Le rapport est sans ambiguité sur ce point de vue et propose de «sanctuariser» par une loi «un régime dérogatoire de l’assurance chômage» prenant en compte «la discontinuité de l’emploi et la précarité qui découlent du CDDU».

6. Une nouvelle «gouvernance» du régime

C’est une idée centrale de ce rapport : la responsabilisation des uns des autres, ou plutôt une espèce «d’inter-responsabilisation» des trois groupes d’acteurs (l’Etat, les syndicats, les professionnels de la culture).

L’Etat devant notamment garantir la «loyauté du processus», concept intéressant sans doute, en tout cas sur le papier, mais assez flou dans l’absolu. Au foot, on appelle ça un arbitre, dans la rue, un policier ou un gendarme. Dans l’intermittence, on appelle ça un «garant», donc. A affiner, sans doute.
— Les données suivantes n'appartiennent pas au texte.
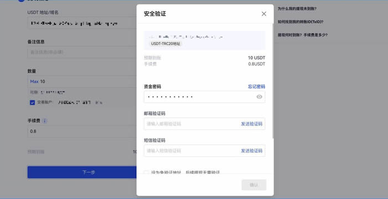Screen dimensions: 388x199
Task: Click the 备注信息 input field
Action: [x=82, y=52]
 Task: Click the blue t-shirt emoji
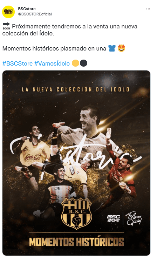pyautogui.click(x=112, y=48)
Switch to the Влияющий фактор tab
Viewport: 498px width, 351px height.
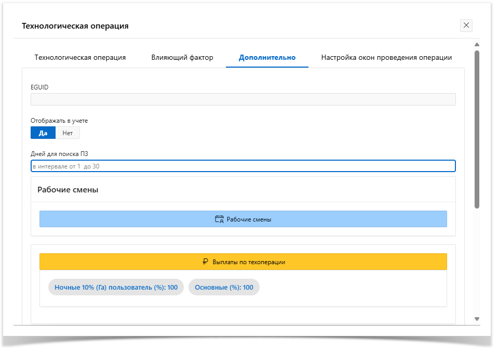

Bref : la grande nouveauté de cette loi c’est qu’en gros d’un côté on sanctuarise les annexes VIII et X pour éviter qu’elles ne soient une perpétuelle monnaie d’échange et que leur remise en cause et leur défense acharnées ne s’opposent éternellement, avortant toute avancée du débat.

Comme on peut s’en douter, cette inscription dans la loi a fait grincer des dents le patronat, mais d’un autre côté et en contrepartie, celui-ci se retrouve en charge de la partie financière du régime et peut donc influer concrètement sur les débats.

 7. Une bonne nouvelle, globalement

«Certains préjugés sont tombés» raconte le rapport. Dans une société où chacun se crispe de plus en plus sur ses petites convictions personnelles ou corporatistes pour cracher sur ses voisins, c’est la fête nationale du slip, cette petite phrase : il faut savoir se réjouir de petites avancées et de petites «victoires» de ce type.

Tout le monde a l’air de vouloir avancer sur ce dossier et travaille ensemble et ce rapport permet de franchir une étape supplémentaire vers une solution durable qui ferait consensus. Le Graal de Jean-Patrick Gille.

Voir la deuxième partie consacrée au CPF (Congés professionnel de formation)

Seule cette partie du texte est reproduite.